Although artificial intelligence (AI) has come a long way, its developers are still struggling with models sometimes spewing out AI nonsense, made up on the spot when the model isn’t able to provide a specific, correct answer to a query.
Indeed, AI can provide perfect answers and clear rubbish with the same ease, reflecting the major challenge in how the large language models (LLMs) underlying AI deal with uncertainty, which a team of researchers has addressed with a newly developed method, per a Tech Xplore report on April 24.
Specifically, the researchers from the Institute for Machine Learning of the Department of Computer Science at ETH Zurich have created an algorithm that can reduce the uncertainty of LLMs designed for text processing and generation.
As Jonas Hübotter from the Learning & Adaptive Systems Group, who developed the new method as part of his Ph.D. studies, explained:
“Our algorithm can enrich the general language model of the AI with additional data from the relevant subject area of a question. In combination with the specific question, we can then extract from the depths of the model and from the enrichment data precisely those connections that are most likely to generate a correct answer.”

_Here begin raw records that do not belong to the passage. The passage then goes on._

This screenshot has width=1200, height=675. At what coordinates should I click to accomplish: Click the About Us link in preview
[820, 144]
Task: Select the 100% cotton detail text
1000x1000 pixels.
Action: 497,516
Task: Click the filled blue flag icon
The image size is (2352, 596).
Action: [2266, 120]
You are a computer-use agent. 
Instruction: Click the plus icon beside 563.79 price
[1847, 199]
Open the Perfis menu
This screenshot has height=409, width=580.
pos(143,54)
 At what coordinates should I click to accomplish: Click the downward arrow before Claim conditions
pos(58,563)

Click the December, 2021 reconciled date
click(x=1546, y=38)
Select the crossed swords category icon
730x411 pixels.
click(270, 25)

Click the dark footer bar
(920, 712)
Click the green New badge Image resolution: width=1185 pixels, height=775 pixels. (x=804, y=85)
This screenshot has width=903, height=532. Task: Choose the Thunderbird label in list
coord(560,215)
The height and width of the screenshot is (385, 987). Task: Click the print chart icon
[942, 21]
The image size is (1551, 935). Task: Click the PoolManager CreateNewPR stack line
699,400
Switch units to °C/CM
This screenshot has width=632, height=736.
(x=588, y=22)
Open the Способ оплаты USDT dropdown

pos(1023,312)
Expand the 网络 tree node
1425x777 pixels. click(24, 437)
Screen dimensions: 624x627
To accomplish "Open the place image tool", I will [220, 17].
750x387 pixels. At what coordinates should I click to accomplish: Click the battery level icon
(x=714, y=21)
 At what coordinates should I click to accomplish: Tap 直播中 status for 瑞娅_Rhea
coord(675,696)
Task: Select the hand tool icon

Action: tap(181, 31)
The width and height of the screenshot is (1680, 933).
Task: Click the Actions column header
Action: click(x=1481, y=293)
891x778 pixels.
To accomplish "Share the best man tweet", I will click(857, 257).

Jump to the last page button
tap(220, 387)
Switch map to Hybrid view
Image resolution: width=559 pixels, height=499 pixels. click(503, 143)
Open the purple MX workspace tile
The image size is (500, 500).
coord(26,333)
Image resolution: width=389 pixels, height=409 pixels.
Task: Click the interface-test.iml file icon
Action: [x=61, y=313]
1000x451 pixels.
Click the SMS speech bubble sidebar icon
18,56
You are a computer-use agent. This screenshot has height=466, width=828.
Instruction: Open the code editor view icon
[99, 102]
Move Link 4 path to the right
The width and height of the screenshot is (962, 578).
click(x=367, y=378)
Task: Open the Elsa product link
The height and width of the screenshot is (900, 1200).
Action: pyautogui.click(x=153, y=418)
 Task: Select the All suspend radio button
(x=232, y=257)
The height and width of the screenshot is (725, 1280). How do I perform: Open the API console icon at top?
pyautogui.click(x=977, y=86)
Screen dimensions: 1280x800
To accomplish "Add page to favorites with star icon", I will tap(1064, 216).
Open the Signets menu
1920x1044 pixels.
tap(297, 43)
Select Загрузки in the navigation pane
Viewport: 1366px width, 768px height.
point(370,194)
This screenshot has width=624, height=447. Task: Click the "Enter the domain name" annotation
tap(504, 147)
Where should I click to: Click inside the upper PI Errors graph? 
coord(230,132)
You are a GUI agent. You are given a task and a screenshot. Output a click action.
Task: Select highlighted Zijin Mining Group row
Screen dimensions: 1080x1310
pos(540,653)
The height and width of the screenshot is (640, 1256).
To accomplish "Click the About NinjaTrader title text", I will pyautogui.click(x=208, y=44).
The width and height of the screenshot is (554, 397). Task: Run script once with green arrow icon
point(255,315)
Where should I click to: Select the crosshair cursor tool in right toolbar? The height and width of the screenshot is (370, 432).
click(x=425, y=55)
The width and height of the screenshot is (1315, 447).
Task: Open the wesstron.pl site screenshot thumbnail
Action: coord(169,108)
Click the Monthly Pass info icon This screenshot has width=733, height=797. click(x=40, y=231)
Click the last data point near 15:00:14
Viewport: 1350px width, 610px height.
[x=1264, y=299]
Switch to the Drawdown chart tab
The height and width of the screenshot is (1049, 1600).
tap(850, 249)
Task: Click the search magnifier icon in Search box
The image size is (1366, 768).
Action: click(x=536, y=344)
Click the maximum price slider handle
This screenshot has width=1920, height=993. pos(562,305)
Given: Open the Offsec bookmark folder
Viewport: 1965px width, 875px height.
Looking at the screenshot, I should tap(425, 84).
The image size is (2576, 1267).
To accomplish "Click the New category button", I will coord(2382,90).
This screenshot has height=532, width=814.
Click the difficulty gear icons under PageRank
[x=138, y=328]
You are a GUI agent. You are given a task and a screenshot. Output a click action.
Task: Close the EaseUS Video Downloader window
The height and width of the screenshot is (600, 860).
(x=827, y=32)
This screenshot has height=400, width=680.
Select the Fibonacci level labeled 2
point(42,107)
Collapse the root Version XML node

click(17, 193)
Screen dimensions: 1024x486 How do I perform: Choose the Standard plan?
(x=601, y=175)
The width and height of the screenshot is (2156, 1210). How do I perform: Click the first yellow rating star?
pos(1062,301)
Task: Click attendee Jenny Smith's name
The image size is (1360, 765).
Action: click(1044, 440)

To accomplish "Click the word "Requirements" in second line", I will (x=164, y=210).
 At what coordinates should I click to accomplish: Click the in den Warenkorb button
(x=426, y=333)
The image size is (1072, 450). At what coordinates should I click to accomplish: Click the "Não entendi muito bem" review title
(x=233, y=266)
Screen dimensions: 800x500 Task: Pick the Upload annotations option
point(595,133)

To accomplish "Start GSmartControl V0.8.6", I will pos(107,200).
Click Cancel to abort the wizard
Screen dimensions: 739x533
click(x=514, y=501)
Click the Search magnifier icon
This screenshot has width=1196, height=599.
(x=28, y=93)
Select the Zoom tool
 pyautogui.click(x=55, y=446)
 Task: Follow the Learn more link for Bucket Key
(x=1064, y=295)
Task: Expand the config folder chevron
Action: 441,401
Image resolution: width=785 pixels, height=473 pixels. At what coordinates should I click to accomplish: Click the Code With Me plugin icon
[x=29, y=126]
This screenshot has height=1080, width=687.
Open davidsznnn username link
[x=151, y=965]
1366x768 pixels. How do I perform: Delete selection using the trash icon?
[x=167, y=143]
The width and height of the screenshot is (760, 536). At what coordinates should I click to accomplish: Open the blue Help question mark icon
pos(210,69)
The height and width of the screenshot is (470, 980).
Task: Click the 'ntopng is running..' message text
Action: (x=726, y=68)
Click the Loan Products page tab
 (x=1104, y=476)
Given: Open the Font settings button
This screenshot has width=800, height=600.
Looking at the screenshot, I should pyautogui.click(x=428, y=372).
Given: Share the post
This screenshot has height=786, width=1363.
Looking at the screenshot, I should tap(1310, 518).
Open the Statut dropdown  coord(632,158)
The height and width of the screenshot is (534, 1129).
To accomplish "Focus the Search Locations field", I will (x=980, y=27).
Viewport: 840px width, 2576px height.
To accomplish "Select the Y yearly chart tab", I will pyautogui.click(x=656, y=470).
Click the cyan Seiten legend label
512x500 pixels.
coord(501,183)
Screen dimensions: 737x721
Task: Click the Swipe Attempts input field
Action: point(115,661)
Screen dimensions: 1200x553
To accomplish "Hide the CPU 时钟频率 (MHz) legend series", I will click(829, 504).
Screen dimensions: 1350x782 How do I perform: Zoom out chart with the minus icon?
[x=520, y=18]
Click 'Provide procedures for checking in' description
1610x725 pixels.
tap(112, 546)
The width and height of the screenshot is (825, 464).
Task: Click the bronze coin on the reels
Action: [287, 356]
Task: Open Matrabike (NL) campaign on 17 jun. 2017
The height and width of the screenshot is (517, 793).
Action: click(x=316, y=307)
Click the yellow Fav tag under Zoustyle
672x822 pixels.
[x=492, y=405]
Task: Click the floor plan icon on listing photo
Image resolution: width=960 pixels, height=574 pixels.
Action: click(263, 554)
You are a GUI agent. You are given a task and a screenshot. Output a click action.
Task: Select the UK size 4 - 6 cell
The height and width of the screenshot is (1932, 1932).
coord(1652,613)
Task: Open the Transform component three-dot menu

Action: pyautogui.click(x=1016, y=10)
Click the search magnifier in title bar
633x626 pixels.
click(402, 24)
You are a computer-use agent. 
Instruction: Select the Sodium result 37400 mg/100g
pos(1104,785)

For instance, users can feed their locally stored data into an LLM like Llama, after which the so-called SIFT (Selecting Informative data for Fine-Tuning) algorithm, developed by ETH computer scientists, can use the additional information provided to select a particular response most relevant to the query.
How the algorithm to reduce AI nonsense works
The SIFT utilizes the way in which the LLM finds relevant information – sectioning the language information in the training data into word parts and then arranging the semantic and syntactic relationships between them as connecting arrows or vectors in multidimensional space. The dimensions of space arise from the relationship parameters that the LLM identifies independently during training using the general data.
Meanwhile, relational arrows pointing in the same direction in the vector space indicate a strong correlation. The wider the angle between two vectors, the less two units of information relate to one another.
Now, the SIFT algorithm uses the direction of the prompt’s relationship vector to identify those information relationships that are closely related to the question but also complement each other in terms of content. As Hübotter pointed out:
“The angle between the vectors corresponds to the relevance of the content, and we can use the angles to select specific data that reduces uncertainty.”
On the other hand, the traditional method for selecting the information suitable for the answer is the ‘nearest neighbor method,’ which often accumulates redundant information that is widely available, sometimes overlooking certain parts of the query for the sake of the more common information.
However, the SIFT takes into account the extent to which the pieces of information included complement each other or whether the information vectors point in different directions, facilitating the identification of relevant information for all aspects of the question.
Additionally, targeted information selection can reduce the computing power demand by indirectly measuring uncertainty and deciding for itself how much more data it needs to provide a sufficient answer, adjusting the computational overhead by the query’s complexity and the relevant data availability.
The SIFT achieves this by continuously adapting the weighting of the arrow directions to its calculations during data retrieval, making the enriched model more reliable the more it’s used, known as test-time training, which can also reach the same output performance with smaller models.